__Data section__
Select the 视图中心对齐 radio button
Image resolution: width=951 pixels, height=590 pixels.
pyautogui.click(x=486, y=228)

---

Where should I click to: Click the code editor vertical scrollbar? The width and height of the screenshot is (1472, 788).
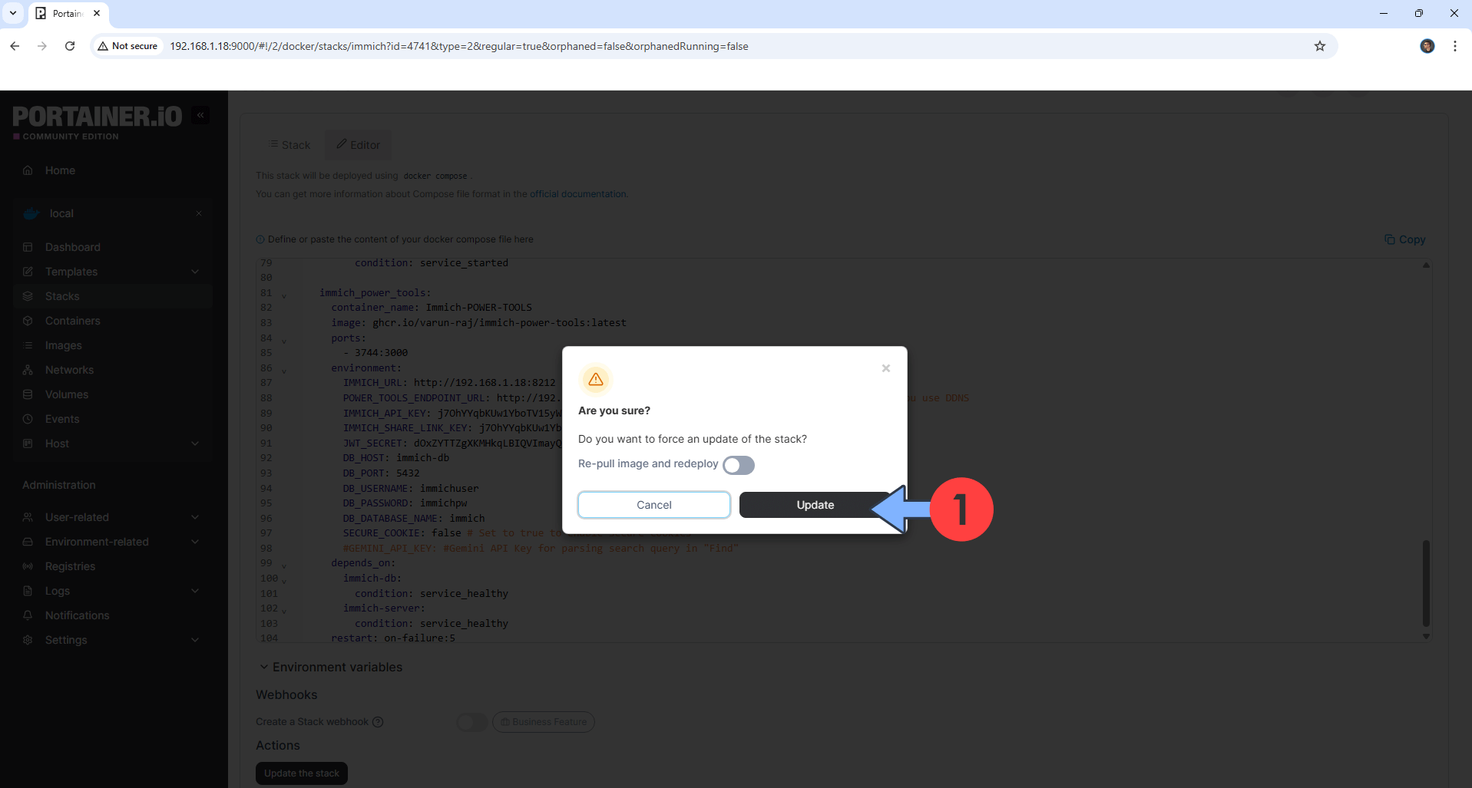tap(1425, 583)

__To be done__
Copy the lines starting at the one containing "Select the 视图中心对齐 radio button" and ending at the one containing "pyautogui.click(x=486, y=228)", replacing "radio button" with "option button" and leaving everything else unchanged.

__Result__
Select the 视图中心对齐 option button
Image resolution: width=951 pixels, height=590 pixels.
pyautogui.click(x=486, y=228)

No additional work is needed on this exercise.